I thought I knew Diego but I knew nothing

In this file photo taken on June 29, 1986 Argentine football star team captain Diego Armando Maradona displays the World Soccer Cup won by his team after a 3-2 victory over West Germany at the Azteca Stadium in Mexico City. PHOTO/AFP

What you need to know:

  • Mr Guillem Balague says: He was injected with drugs to relieve pain from bad tackles.

It was less than a month ago that I wrote how Maradona had, against all odds, reached his 60th birthday. A day, I suggested, many had doubted this most complex of men would see.

As we mourn his passing, it seems almost irrelevant to say that we could all see this coming, that we knew his body was gradually giving up, and his mind was beginning to struggle, because somehow where Diego Armando Maradona was concerned, the normal rules never seemed to apply.

As much as I thought I knew Maradona, I realised once I began to research my book on him that I knew virtually nothing. There were 100 different Maradonas. 

The magician, the cheat, the god, the flawed genius, the loving father, the serially unfaithful husband, the generous benefactor, the foul-mouthed oaf, and the man who made it to the top of the mountain and fell down it.

Diego didn’t look after himself well, but football, to its shame, didn’t look after him either. For years while he was playing, in Argentina, Spain and Italy, he was being injected with all manner of drugs to relieve the constant pain he was in, often without having a clue what was being given to him.

From the moment he joined Argentinos Juniors as a youngster, it was obvious that this was no normal player. Today his skills would afford him greater protection. Back then they merely served as the red rag of provocation that made him the victim of brutal challenges wherever he played.

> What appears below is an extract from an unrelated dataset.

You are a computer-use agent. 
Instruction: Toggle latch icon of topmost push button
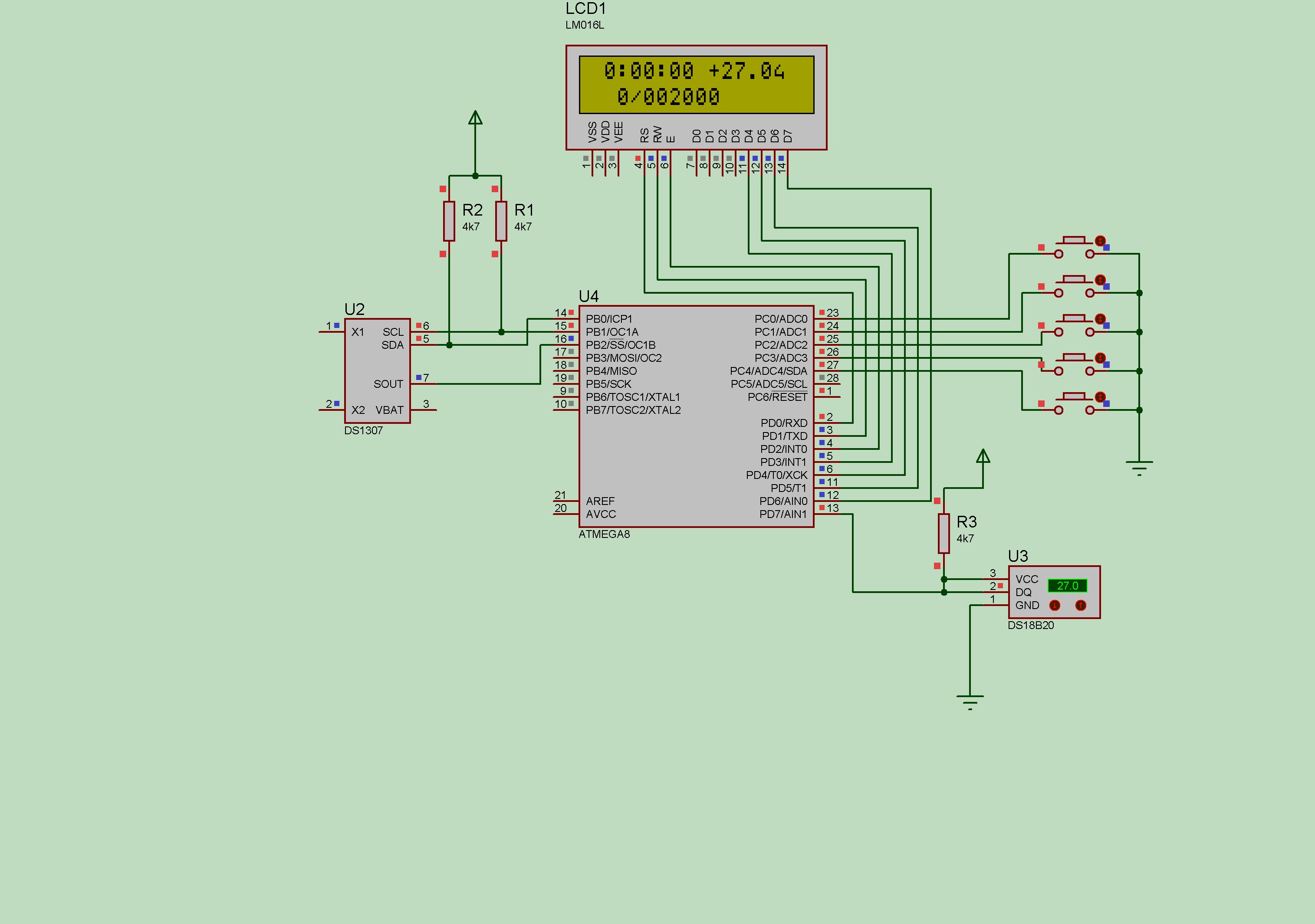click(1100, 240)
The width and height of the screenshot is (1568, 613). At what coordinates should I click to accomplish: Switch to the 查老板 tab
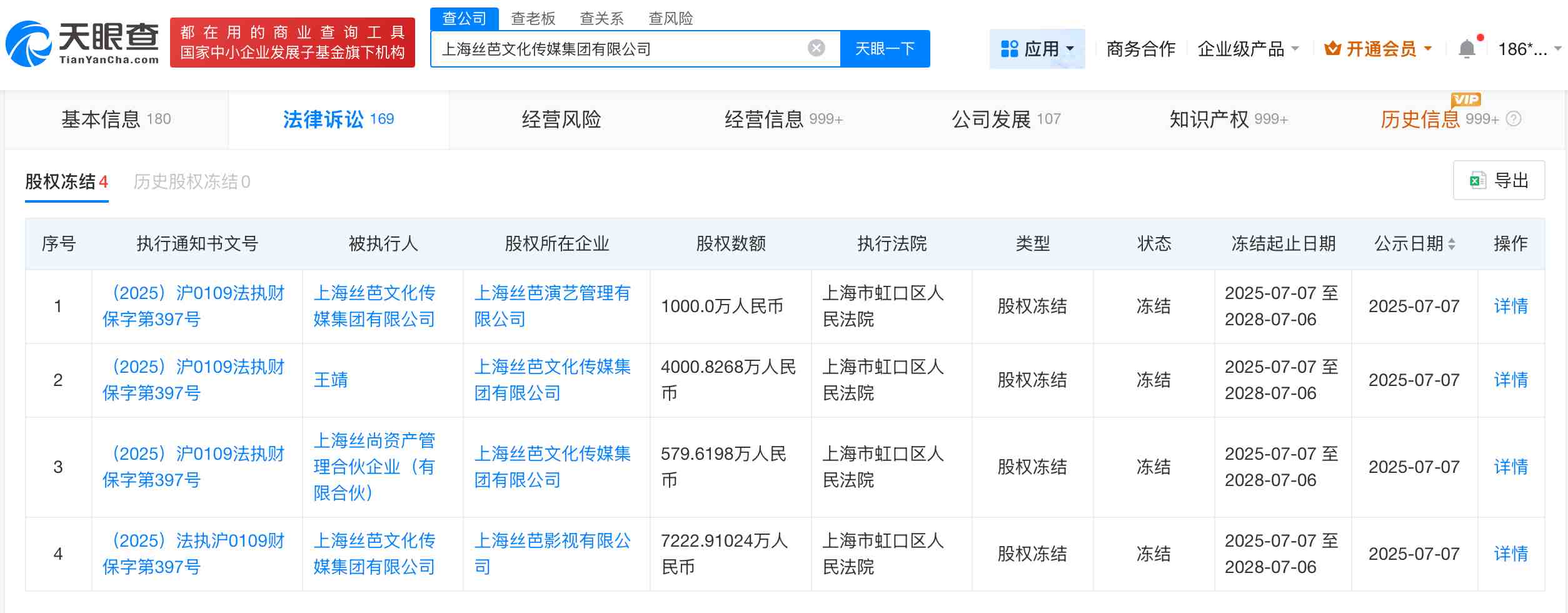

Those challenges, many unpunished, left him to deal with a host of dreadful injuries and ensured he spent much of his life in crippling pain.

Among them, at Barcelona, was the notorious 1983 tackle by Athletic Club’s Andoni Goicoechea – nicknamed the Butcher of Bilbao. Maradona was left with a broken ankle. To this day, Goicoechea has a glass display case at home in which he keeps the boots he wore when he made that dreadful challenge.

The rules changed as a direct result of some of the injuries Maradona received. When I interviewed him a few years ago, he told me he thought players such as Lionel Messi owed him a great deal because some of the tackles he had endured would never be allowed today.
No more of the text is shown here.